A female Bahraini officer has been acquitted by a court in Manama on charges of torturing a local journalist working for a French TV and radio station.

As the Committee to Protect Journalists (CPJ) notes, reporter Nazeeha Saeed claimed:

…during her 13-hour detention, al-Moussa and the other officers blindfolded her, beat her repeatedly with a hose, pulled her hair, slapped her in the face, dunked her head in a toilet, kicked her, and forced her to sign papers she was not allowed to read. The journalist, who was later examined by a doctor, submitted several medical reports to the court proving she had sustained bruises from the incident, she said.

You can read the full commentary by the CPJ here.

On Thursday, Nazeeha told me she is disappointed by the decision.

I am frustrated. The government promised that they will investigate the incident. Some of the police officers met me the day [after the incident], saw the rash on my face, and [saw me] limping while walking. It took a year-and-five months, and then she is acquitted? That is a shame to the Bahraini justice system.

I know Nazeeha quite well.  When I traveled to Bahrain to cover the start of the unrest there, I hired her as my local producer/fixer/translator.  I find her to be efficient, honest, reliable and open-minded.  She took me to the right places, told me what areas to stay away from, and helped me get voices from both sides: the opposition and the monarch loyalists.

Bahraini journalist Nazeeha Saeed (Photo: NZ/facebook)
Bahraini journalist Nazeeha Saeed (Photo: NZ/facebook)

I knew that Nazeeha had been intimidated in the past by Bahraini security, and as the country was drawing more and more media attention for its crackdown on a Shia uprising, journalists were becoming a particularly thorny issue. Reporters like myself could come, do our job, and then leave. But the people we worked with are stuck, often paying the price.

Nazeeha assures me that what she endured (months after I left) had nothing to do with the work she did with me. But I remember the South Asian cameraman and editor I worked with fearing for his life, and the possible repercussions of his work. And I remember Nazeeha standing bold in the face of police – and foreign troops (invited by Bahrain) – knowing that Bahrain is HER country, and her rights are HER rights.

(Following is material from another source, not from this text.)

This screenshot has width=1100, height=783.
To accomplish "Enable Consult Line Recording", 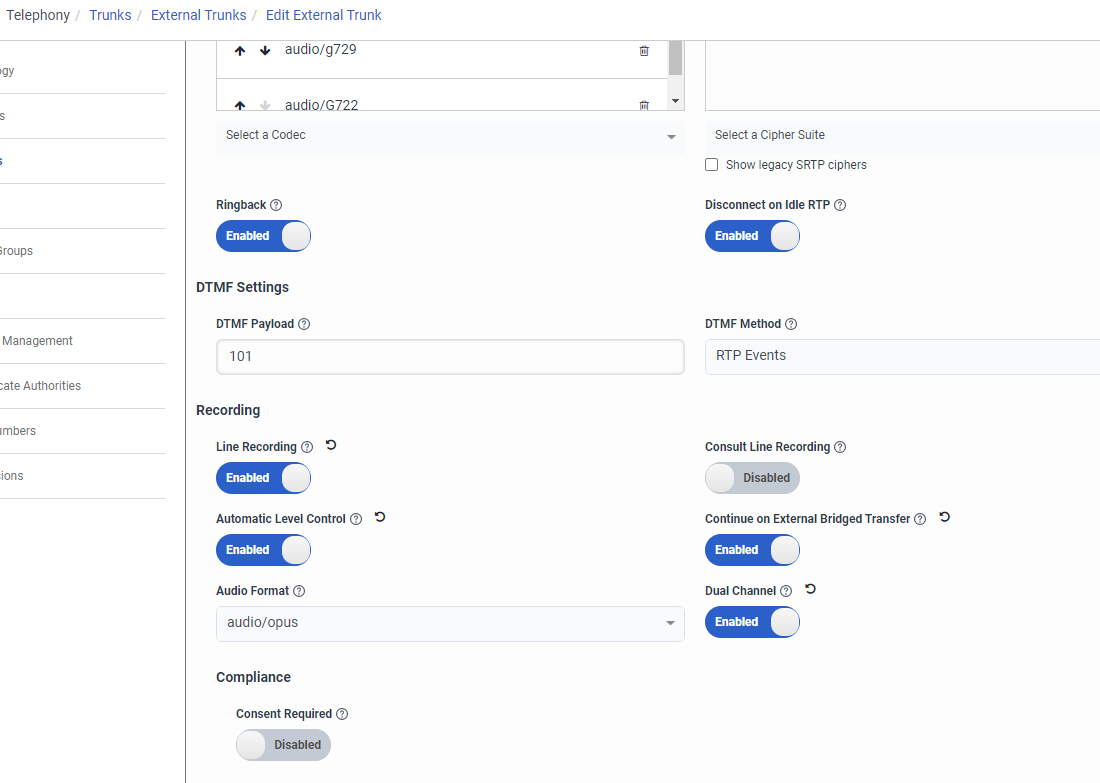I will tap(752, 478).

In an age of quick, 24-hour international news, we all want coverage from everywhere at every moment. Journalists like me have the honor of hopping from place to place, hearing snippets of each story and conveying it in the simplest of terms to a global audience. In terms of  flow of information, that, I believe, is of great benefit.  But the real heroes of international news are people like Nazeeha.

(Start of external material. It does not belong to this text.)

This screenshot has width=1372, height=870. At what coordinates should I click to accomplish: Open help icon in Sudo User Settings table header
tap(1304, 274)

Human rights group have already seen Bahrain’s court system to be a sham. And those who are following the uprisings in Bahrain have seen the forceful crackdown to be what it is: unjustified.  The rest can see for themselves.

So why is the U.S., or Turkey, or neighboring Qatar – so busy with toppling Syria’s Bashar Assad – not doing anything to stop it?  That answer is obvious. But why is the world letting those countries get away with a double standard?  Well, that’s a more difficult question to answer. But on behalf of journalists like Nazeeha, we should try.